Data excerpts:
◆ ◆ ◆ ◆ ◆
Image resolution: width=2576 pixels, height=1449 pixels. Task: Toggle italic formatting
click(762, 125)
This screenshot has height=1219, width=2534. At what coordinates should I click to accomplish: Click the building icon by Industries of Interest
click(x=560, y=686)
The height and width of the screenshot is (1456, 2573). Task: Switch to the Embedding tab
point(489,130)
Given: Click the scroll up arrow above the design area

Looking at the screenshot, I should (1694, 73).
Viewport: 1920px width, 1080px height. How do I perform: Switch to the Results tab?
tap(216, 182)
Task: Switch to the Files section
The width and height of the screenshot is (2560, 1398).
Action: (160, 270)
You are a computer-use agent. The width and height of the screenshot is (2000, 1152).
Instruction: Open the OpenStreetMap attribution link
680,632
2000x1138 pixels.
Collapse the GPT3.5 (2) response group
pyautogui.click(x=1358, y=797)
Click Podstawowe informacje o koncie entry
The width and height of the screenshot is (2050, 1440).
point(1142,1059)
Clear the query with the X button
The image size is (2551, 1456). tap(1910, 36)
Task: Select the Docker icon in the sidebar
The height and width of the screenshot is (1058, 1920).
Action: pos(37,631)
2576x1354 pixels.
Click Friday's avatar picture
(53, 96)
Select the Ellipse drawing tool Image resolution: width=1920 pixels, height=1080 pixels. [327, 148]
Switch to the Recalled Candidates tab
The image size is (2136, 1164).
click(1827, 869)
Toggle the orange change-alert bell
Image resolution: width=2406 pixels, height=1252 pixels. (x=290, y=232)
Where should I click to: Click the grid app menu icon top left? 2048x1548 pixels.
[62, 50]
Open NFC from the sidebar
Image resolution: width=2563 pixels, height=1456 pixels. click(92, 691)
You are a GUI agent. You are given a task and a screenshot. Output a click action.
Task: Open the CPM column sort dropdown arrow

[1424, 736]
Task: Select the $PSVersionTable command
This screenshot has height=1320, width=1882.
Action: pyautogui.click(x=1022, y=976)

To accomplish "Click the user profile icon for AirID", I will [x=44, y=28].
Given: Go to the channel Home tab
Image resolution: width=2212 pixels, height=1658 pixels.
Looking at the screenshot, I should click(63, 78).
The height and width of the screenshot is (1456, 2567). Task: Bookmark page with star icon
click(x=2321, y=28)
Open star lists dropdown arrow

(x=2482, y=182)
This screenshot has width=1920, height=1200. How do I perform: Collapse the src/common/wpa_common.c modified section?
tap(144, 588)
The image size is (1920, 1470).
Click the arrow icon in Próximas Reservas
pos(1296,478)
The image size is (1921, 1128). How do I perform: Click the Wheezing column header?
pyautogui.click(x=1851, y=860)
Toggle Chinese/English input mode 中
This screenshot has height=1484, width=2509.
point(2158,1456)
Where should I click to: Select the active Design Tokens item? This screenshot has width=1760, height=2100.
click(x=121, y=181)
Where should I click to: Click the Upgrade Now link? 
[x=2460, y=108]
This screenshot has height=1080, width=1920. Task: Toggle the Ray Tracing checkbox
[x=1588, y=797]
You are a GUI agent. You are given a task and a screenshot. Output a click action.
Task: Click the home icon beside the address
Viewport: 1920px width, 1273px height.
◆ ◆ ◆ ◆ ◆
● Problem statement
Set down every record once more, exactly as written.

● Answer section
Image resolution: width=2576 pixels, height=1449 pixels. Task: Toggle italic formatting
click(762, 125)
This screenshot has height=1219, width=2534. At what coordinates should I click to accomplish: Click the building icon by Industries of Interest
click(x=560, y=686)
The height and width of the screenshot is (1456, 2573). Task: Switch to the Embedding tab
point(489,130)
Given: Click the scroll up arrow above the design area

Looking at the screenshot, I should (1694, 73).
Viewport: 1920px width, 1080px height. How do I perform: Switch to the Results tab?
tap(216, 182)
Task: Switch to the Files section
The width and height of the screenshot is (2560, 1398).
Action: (160, 270)
You are a computer-use agent. The width and height of the screenshot is (2000, 1152).
Instruction: Open the OpenStreetMap attribution link
680,632
2000x1138 pixels.
Collapse the GPT3.5 (2) response group
pyautogui.click(x=1358, y=797)
Click Podstawowe informacje o koncie entry
The width and height of the screenshot is (2050, 1440).
point(1142,1059)
Clear the query with the X button
The image size is (2551, 1456). tap(1910, 36)
Task: Select the Docker icon in the sidebar
The height and width of the screenshot is (1058, 1920).
Action: pos(37,631)
2576x1354 pixels.
Click Friday's avatar picture
(53, 96)
Select the Ellipse drawing tool Image resolution: width=1920 pixels, height=1080 pixels. [327, 148]
Switch to the Recalled Candidates tab
The image size is (2136, 1164).
click(1827, 869)
Toggle the orange change-alert bell
Image resolution: width=2406 pixels, height=1252 pixels. (x=290, y=232)
Where should I click to: Click the grid app menu icon top left? 2048x1548 pixels.
[62, 50]
Open NFC from the sidebar
Image resolution: width=2563 pixels, height=1456 pixels. click(92, 691)
You are a GUI agent. You are given a task and a screenshot. Output a click action.
Task: Open the CPM column sort dropdown arrow

[1424, 736]
Task: Select the $PSVersionTable command
This screenshot has height=1320, width=1882.
Action: pyautogui.click(x=1022, y=976)

To accomplish "Click the user profile icon for AirID", I will [x=44, y=28].
Given: Go to the channel Home tab
Image resolution: width=2212 pixels, height=1658 pixels.
Looking at the screenshot, I should click(63, 78).
The height and width of the screenshot is (1456, 2567). Task: Bookmark page with star icon
click(x=2321, y=28)
Open star lists dropdown arrow

(x=2482, y=182)
This screenshot has width=1920, height=1200. How do I perform: Collapse the src/common/wpa_common.c modified section?
tap(144, 588)
The image size is (1920, 1470).
Click the arrow icon in Próximas Reservas
pos(1296,478)
The image size is (1921, 1128). How do I perform: Click the Wheezing column header?
pyautogui.click(x=1851, y=860)
Toggle Chinese/English input mode 中
This screenshot has height=1484, width=2509.
point(2158,1456)
Where should I click to: Select the active Design Tokens item? This screenshot has width=1760, height=2100.
click(x=121, y=181)
Where should I click to: Click the Upgrade Now link? 
[x=2460, y=108]
This screenshot has height=1080, width=1920. Task: Toggle the Ray Tracing checkbox
[x=1588, y=797]
You are a GUI agent. You are given a task and a screenshot. Output a click action.
Task: Click the home icon beside the address
Viewport: 1920px width, 1273px height.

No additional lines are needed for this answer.